**RECORDS SUPPLIED**
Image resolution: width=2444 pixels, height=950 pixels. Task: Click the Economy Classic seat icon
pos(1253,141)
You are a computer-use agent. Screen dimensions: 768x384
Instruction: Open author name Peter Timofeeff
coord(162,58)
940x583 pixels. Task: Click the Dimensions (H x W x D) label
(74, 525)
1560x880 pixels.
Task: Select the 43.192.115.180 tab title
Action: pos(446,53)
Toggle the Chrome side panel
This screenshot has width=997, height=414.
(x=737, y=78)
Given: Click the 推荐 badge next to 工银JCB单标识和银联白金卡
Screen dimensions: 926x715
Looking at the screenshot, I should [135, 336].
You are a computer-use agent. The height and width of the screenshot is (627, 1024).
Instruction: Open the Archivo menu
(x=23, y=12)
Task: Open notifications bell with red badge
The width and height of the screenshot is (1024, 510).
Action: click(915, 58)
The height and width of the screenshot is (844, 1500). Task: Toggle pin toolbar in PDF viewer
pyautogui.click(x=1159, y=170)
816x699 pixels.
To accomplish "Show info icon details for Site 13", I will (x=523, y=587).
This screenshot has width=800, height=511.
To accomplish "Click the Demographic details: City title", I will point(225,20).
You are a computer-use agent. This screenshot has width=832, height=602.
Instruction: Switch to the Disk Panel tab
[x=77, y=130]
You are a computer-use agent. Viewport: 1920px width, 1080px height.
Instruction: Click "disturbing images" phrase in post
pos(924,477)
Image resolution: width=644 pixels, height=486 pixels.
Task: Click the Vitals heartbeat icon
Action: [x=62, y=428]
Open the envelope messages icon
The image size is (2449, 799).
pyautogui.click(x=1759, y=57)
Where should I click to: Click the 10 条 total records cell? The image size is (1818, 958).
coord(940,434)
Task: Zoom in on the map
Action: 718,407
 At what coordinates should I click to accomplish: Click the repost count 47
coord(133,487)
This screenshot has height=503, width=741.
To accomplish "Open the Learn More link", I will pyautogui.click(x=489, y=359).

**WHAT TO PRODUCE**
Starting with the first line of the listing, output each line exactly until you have included the one containing "You are a computer-use agent. Viewport: 1920px".

**THE ANSWER**
Image resolution: width=2444 pixels, height=950 pixels. Task: Click the Economy Classic seat icon
pos(1253,141)
You are a computer-use agent. Screen dimensions: 768x384
Instruction: Open author name Peter Timofeeff
coord(162,58)
940x583 pixels. Task: Click the Dimensions (H x W x D) label
(74, 525)
1560x880 pixels.
Task: Select the 43.192.115.180 tab title
Action: pos(446,53)
Toggle the Chrome side panel
This screenshot has width=997, height=414.
(x=737, y=78)
Given: Click the 推荐 badge next to 工银JCB单标识和银联白金卡
Screen dimensions: 926x715
Looking at the screenshot, I should [135, 336].
You are a computer-use agent. The height and width of the screenshot is (627, 1024).
Instruction: Open the Archivo menu
(x=23, y=12)
Task: Open notifications bell with red badge
The width and height of the screenshot is (1024, 510).
Action: click(915, 58)
The height and width of the screenshot is (844, 1500). Task: Toggle pin toolbar in PDF viewer
pyautogui.click(x=1159, y=170)
816x699 pixels.
To accomplish "Show info icon details for Site 13", I will (x=523, y=587).
This screenshot has width=800, height=511.
To accomplish "Click the Demographic details: City title", I will point(225,20).
You are a computer-use agent. This screenshot has width=832, height=602.
Instruction: Switch to the Disk Panel tab
[x=77, y=130]
You are a computer-use agent. Viewport: 1920px width, 1080px height.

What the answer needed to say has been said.